Vitiligo is often seen in patients with autoimmune and inflammatory diseases [3,55]. It is, however, unclear whether such an occurrence is a coincidence. In order to identify common pathways and possible links to diverse diseases and Vitiligo, the VAG were analyzed for phenomo-genome genetic association for disease-related variants using the NCBI PheGenI and VarElect datamining tool from the GeneCards (Figure 2, panel A). The VAG association was seen with autoimmune diseases, allergy, cancer, inflammation, infections and neurodegenerative diseases. The availability of the GWAS datasets from around the globe with the 1000 genome project [56] enabled the study to expand into population relevance (Figure 2, panel B). Twenty-seven of the VAG were found to be risk factors for diverse diseases including skin diseases (Supplemental Table S1).

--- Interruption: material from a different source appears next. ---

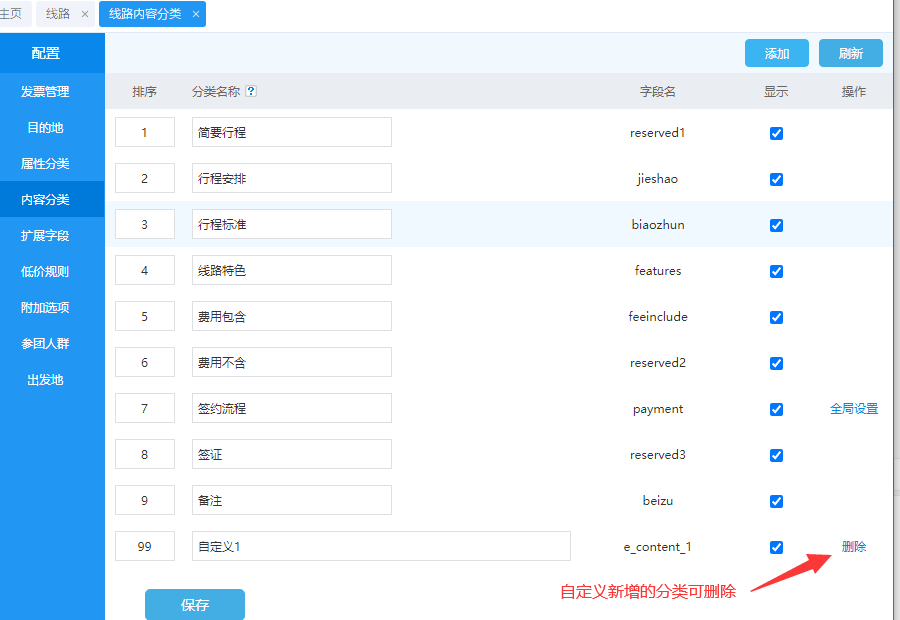Image resolution: width=900 pixels, height=620 pixels.
Task: Uncheck the display checkbox for reserved1
Action: (x=776, y=133)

Distinct genes related single nucleotide polymorphisms (SNPs) were associated with unique population (Supplemental Table S5). These included patients from Japan (heterogeneous nuclear ribonucleoprotein A1 pseudogene 2|HNRNPA1P2), Africa (solute carrier family 44, member 4|SLC44A4, zinc finger, MIZ-type containing 1|ZMIZ1) and Europe (potassium channel, subfamily K, member 12|KCNK12, mitochondrial ribosomal protein S17 pseudogene 7| MRPS17P7, SPARC related modular calcium binding 2|SMOC2 and toll-like receptor adaptor molecule 1|TICAM1).

Association of some of the VAG is gender-specific: males (ATPase, aminophospholipid transporter, class I, type 8B, member 1, ataxin 2 and RPGRIP1-like) and females (tyrosinase). Generalized Vitiligo and psoriasis shared 37 genes from the VAG list. Interestingly, an enzyme, ADP-ribosylarginine hydrolase, was found to be associated with segmented, but not generalized Vitiligo. Variants related to these unique genes may provide a Vitiligo fingerprint or biomarkers potential to monitor Vitiligo in a population specific manner.

Vitiligo genes: types of mutations

The Vitiligo genes were investigated for the types of mutations occurring in all tissues versus skin tissue (Figure 3). In the skin tissue germ line, pathogenic and causative mutations were seen for three genes 1) Fanconi anemia, complementation group A, 2) solute carrier family 29 (equilibrative nucleoside transporter), member 3 and 3) tyrosinase.

Five genes predictive of susceptibility to skin diseases/risk factors were also identified in these studies. These included granzyme B (granzyme 2, cytotoxic T-lymphocyte-associated serine esterase 1), major histocompatibility complex, class 1B, interferon induced with helicase C domain 1, protein tyrosine phosphatase, non-receptor type 22 (lymphoid) and fibroblast activation protein, alpha.

Figure 2: Vitiligo Genes: Other Diseases and Population DistributionThe genetic association of the VAG with other diseases was analyzed using the NCBI PheGenI tool (Panel A). The polymorphic distribution of the VAG across the diverse human genome was analyzed using the Varelect Meta analysis tool from the GeneCards.
Figure 3: Mutational Classes of the Vitiligo GenesThe mutational classes of the VAG analyzed by the VarElect Meta Analysis tool fro the GeneCards is shown (blue: all tissues, red: skin tissue). The numbers indicate the number of genes for the indicated class.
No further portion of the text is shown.